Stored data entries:
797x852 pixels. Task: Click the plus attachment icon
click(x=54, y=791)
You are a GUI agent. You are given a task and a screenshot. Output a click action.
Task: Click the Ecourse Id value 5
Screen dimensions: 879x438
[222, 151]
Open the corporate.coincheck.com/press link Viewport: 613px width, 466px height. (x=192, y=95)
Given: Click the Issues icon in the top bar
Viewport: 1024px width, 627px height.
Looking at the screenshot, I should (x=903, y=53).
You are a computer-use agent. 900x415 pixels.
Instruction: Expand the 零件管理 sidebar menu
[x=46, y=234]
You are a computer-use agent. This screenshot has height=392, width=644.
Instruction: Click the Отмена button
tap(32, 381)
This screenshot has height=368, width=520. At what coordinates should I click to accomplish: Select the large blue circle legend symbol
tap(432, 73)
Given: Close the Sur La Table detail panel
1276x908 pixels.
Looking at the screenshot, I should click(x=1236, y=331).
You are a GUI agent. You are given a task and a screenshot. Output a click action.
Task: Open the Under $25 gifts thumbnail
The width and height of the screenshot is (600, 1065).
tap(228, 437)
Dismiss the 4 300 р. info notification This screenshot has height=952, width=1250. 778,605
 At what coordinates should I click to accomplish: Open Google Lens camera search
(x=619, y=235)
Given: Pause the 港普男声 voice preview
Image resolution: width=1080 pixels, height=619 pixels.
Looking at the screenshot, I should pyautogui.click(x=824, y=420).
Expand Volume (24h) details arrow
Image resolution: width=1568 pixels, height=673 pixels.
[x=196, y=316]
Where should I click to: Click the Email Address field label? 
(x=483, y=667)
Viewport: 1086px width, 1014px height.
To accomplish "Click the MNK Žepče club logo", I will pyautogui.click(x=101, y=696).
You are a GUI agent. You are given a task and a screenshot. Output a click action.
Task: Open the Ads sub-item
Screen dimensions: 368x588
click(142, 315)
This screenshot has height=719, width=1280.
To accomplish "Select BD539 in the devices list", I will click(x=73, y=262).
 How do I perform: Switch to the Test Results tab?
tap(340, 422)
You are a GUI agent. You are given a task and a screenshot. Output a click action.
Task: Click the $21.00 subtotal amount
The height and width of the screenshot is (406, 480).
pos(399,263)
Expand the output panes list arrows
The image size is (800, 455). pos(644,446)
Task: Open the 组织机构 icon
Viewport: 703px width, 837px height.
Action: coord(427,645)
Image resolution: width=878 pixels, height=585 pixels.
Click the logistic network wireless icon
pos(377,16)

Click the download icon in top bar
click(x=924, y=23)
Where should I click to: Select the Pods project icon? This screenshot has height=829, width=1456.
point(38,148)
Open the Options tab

Work to be completed. Every entry, written out exactly, is what the response should contain.

Answer space.
797x852 pixels. Task: Click the plus attachment icon
click(x=54, y=791)
You are a GUI agent. You are given a task and a screenshot. Output a click action.
Task: Click the Ecourse Id value 5
Screen dimensions: 879x438
[222, 151]
Open the corporate.coincheck.com/press link Viewport: 613px width, 466px height. (x=192, y=95)
Given: Click the Issues icon in the top bar
Viewport: 1024px width, 627px height.
Looking at the screenshot, I should (x=903, y=53).
You are a computer-use agent. 900x415 pixels.
Instruction: Expand the 零件管理 sidebar menu
[x=46, y=234]
You are a computer-use agent. This screenshot has height=392, width=644.
Instruction: Click the Отмена button
tap(32, 381)
This screenshot has height=368, width=520. At what coordinates should I click to accomplish: Select the large blue circle legend symbol
tap(432, 73)
Given: Close the Sur La Table detail panel
1276x908 pixels.
Looking at the screenshot, I should click(x=1236, y=331).
You are a GUI agent. You are given a task and a screenshot. Output a click action.
Task: Open the Under $25 gifts thumbnail
The width and height of the screenshot is (600, 1065).
tap(228, 437)
Dismiss the 4 300 р. info notification This screenshot has height=952, width=1250. 778,605
 At what coordinates should I click to accomplish: Open Google Lens camera search
(x=619, y=235)
Given: Pause the 港普男声 voice preview
Image resolution: width=1080 pixels, height=619 pixels.
Looking at the screenshot, I should pyautogui.click(x=824, y=420).
Expand Volume (24h) details arrow
Image resolution: width=1568 pixels, height=673 pixels.
[x=196, y=316]
Where should I click to: Click the Email Address field label? 
(x=483, y=667)
Viewport: 1086px width, 1014px height.
To accomplish "Click the MNK Žepče club logo", I will pyautogui.click(x=101, y=696).
You are a GUI agent. You are given a task and a screenshot. Output a click action.
Task: Open the Ads sub-item
Screen dimensions: 368x588
click(142, 315)
This screenshot has height=719, width=1280.
To accomplish "Select BD539 in the devices list", I will click(x=73, y=262).
 How do I perform: Switch to the Test Results tab?
tap(340, 422)
You are a GUI agent. You are given a task and a screenshot. Output a click action.
Task: Click the $21.00 subtotal amount
The height and width of the screenshot is (406, 480).
pos(399,263)
Expand the output panes list arrows
The image size is (800, 455). pos(644,446)
Task: Open the 组织机构 icon
Viewport: 703px width, 837px height.
Action: coord(427,645)
Image resolution: width=878 pixels, height=585 pixels.
Click the logistic network wireless icon
pos(377,16)

Click the download icon in top bar
click(x=924, y=23)
Where should I click to: Select the Pods project icon? This screenshot has height=829, width=1456.
point(38,148)
Open the Options tab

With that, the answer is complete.